Aït Ahmed, l’homme qui a gagné la guerre et perdu la paix
Le dernier des fondateurs du FLN vient de mourir. Hostile au régime de parti unique, il avait fondé dès 1963 le Front des forces socialistes (FFS) mais avait dû s’exiler, ne faisant dans son pays que de courts séjours.
Dans l’histoire de l’Algérie, les démocrates sont rares. Hocine Aït Ahmed, qui vient de disparaître à l’âge de 89 ans, était de ceux-là. Le plus en vue. Le plus important des cinquante dernières années. Kabyle, né en 1926 dans la Wilaya de Tizi Ouzou, il a été l’un des neuf « fils de la Toussaint », ces indépendantistes algériens qui, le 1er novembre 1954, ont déclenché l’insurrection. Comme toute cette génération, Aït Ahmed a fait ses premières classes au sein du Parti Populaire Algérien (PPA) de Messali Hadj, dont il devient en 1948 l’un des plus jeunes dirigeants. Mais il se convainc rapidement de la nécessité de la lutte armée.
Il sera l’un des fondateurs du Front de Libération Nationale (FLN). C’est comme représentant de ce mouvement que Aït Ahmed participe en 1955 à la fameuse conférence des « Non-alignés » à Bandoeng (Indonésie). Ironie de l’histoire, Aït Ahmed passera la plus grande partie de la guerre d’indépendance en détention. Il fait partie de la délégation du FLN dont l’avion est intercepté en octobre 1956 par l’aviation française alors qu’il se rendait à une conférence à Tunis. Ce qui ne l’empêchera pas de prendre une part importante à l’action politique, plaidant inlassablement pour l’unification du mouvement.

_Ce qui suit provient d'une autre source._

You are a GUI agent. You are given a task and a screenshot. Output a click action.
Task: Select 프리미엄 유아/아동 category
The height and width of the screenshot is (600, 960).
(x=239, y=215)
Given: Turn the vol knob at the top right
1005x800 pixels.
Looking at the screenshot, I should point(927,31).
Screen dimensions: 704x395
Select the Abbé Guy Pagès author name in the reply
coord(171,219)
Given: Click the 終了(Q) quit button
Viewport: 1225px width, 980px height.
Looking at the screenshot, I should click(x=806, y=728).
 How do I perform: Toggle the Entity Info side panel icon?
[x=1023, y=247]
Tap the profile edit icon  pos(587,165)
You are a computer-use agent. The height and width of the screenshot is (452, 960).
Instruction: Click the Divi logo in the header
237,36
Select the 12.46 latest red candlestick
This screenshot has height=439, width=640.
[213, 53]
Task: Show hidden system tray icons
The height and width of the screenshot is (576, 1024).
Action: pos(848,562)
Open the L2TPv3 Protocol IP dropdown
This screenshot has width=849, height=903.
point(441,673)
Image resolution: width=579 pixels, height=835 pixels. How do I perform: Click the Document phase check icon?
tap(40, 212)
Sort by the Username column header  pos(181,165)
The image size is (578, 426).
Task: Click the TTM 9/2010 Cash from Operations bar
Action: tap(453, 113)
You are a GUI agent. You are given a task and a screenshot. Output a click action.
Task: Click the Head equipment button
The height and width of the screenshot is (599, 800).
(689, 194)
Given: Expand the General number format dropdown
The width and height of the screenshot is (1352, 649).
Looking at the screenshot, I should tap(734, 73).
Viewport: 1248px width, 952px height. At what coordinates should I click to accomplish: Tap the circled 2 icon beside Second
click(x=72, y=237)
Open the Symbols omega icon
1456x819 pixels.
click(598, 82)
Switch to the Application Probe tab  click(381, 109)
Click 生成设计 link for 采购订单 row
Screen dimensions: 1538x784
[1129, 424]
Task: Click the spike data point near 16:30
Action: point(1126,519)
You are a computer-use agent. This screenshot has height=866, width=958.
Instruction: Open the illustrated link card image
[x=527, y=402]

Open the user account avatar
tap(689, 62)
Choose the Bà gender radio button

Mais c’est après l’indépendance, à partir de mars 1962, qu’Hocine Aït Ahmed trouvera sa véritable identité politique. Dès l’été de cette année, il démissionne du gouvernement provisoire présidé par son compagnon de lutte, Ahmed Ben Bella. Aït Ahmed est hostile au régime du parti unique. En septembre 1963, il transgresse cette règle en fondant le Front des forces socialistes (FFS). La répression s’abat sur le FFS lors de ce que l’on a appelé « l’insurrection kabyle ». Arrêté et condamné à mort, il s’évade de la prison d’El Harrach, peu après le coup d’Etat qui porte au pouvoir Houari Boumediene.
Exilé en Suisse, il ne rentrera en Algérie qu’en 1988, après les émeutes d’octobre qui ouvriront une brève période d’espérance démocratique. Une période qui s’achèvera avec l’interruption par les militaires du processus électoral qui allait porter au pouvoir le Front islamique du salut (FIS). Aït Ahmed s’oppose à ce coup de force. C’est une constante de son action : il plaide pour l’intégration des islamistes dans le champ politique. On connaît la suite. Il ne sera pas entendu, et le renvoi des islamistes dans le maquis débouchera sur une guerre civile qui fera plusieurs centaines de milliers de victimes.
Aït Ahmed quitte de nouveau son pays en 1992 après l’assassinat de Mohamed Boudiaf, éphémère président de la République. Il n’y reviendra que pour de courts séjours, tout en faisant du FFS un acteur de premier plan de la vie politique algérienne, limité cependant par la répression et par une implantation majoritairement kabyle qui ne lui permettra pas de gagner en influence dans l’ouest du pays. Au cours des dernières années, Hocine Aït Ahmed était devenu une conscience pour tous ceux qui rêvaient d’une autre Algérie, démocratique et pluraliste.
Nous avons eu plusieurs fois l’occasion de le rencontrer dans ce grand café de la rue Lafayette où il avait ses habitudes parisiennes. Homme de prestance et d’autorité, il développait un discours de gauche, de social-démocrate, ce qui dans le paysage politique algérien est rare. Comme son pays, comme son peuple, il aura gagné la guerre et perdu la paix.